This Research will focus on the promotion of maternal healthcare in developing countries. Maternal health in a context of underdevelopment can often be hindered by a lack, or even an absence of access to appropriate health services due to geographic, economic, and/or institutional conditions. Gaps in access often reinforce existing disparities in standards of living amongst the local population. These availability issues are aggravated by the States' incapacity to mobilize sufficient funds for social programming, and resistance to dedicate available funds and resources to maternal health within their budgetary planning process. Capacity building amongst local professionals and institutions is also necessary in many cases in order to promote the efficiency and sustainability of any investment within this sector. Furthermore, the persistence of traditional practices in many of these contexts introduces a higher level of risk to pregnancy and delivery. These factors contribute to high infant and maternal mortality rates in the developing world, which encompasses 99% of such cases on a global scale.
Caroline has presented at the Canadian Association of Health Services and Policy Research Conference, the World Congress on Public Health, the Canadian Health Workforce Conference, the Global Symposium for Health Systems Research, and the Triennial Congress of the International Confederation of Midwives.

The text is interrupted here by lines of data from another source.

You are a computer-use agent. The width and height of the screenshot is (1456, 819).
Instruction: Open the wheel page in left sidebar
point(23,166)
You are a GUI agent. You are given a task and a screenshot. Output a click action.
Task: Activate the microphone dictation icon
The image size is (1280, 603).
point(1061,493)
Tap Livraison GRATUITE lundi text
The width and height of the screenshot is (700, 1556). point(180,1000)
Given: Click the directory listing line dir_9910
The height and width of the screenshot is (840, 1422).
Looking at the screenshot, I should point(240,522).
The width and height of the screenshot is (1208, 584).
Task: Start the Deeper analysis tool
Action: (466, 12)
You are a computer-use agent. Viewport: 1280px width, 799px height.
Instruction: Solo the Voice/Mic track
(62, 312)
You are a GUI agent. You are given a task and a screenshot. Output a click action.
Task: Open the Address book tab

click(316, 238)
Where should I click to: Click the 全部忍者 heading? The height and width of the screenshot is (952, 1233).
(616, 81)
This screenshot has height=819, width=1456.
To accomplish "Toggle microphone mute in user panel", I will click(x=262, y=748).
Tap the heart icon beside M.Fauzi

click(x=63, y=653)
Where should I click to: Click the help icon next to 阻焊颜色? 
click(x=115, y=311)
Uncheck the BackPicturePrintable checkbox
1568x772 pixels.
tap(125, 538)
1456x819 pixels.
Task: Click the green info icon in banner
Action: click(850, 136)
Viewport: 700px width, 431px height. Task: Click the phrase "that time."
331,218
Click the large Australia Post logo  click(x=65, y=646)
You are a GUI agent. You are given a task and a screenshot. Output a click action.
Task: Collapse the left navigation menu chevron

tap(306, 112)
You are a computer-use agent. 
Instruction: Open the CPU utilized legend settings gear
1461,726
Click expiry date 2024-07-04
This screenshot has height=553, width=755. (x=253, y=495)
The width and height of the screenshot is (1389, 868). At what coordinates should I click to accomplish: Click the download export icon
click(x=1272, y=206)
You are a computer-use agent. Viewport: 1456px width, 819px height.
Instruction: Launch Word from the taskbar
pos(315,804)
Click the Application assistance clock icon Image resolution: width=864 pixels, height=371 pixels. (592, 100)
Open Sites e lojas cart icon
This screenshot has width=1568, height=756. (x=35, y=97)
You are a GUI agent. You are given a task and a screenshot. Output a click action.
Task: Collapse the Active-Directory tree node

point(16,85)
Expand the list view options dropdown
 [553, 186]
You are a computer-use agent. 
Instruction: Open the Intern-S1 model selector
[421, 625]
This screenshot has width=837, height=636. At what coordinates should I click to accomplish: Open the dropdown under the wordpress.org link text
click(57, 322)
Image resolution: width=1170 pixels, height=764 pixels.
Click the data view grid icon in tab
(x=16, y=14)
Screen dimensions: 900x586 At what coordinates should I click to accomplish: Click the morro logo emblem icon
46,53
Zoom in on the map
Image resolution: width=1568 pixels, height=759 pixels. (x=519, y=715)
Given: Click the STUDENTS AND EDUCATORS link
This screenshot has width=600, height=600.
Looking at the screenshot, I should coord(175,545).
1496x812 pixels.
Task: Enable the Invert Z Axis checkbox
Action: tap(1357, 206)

Caroline is a currently pursuing a PhD in Management within the Telfer School of Management's Health Systems stream. She holds a Bachelor of Social Sciences in International Development and Globalization, and a Master of Science in Health Systems from the University of Ottawa. While completing her MSc in Health Systems, Caroline focused her attention on human resources for maternal health in developing contexts. Accordingly, her thesis research involved a case study of the obstacles and enablers to the professional development of skilled birth attendants providing perinatal care to migrants and refugees within a self-contained health system at the Thailand-Myanmar border. Under the continued supervision of Professor Ivy Lynn Bourgeault, Caroline will utilize the PhD in Management to further develop her research skills and enrich her understanding of the complexities of maternal health workforce sustainability in the context of protracted displacement and fragility.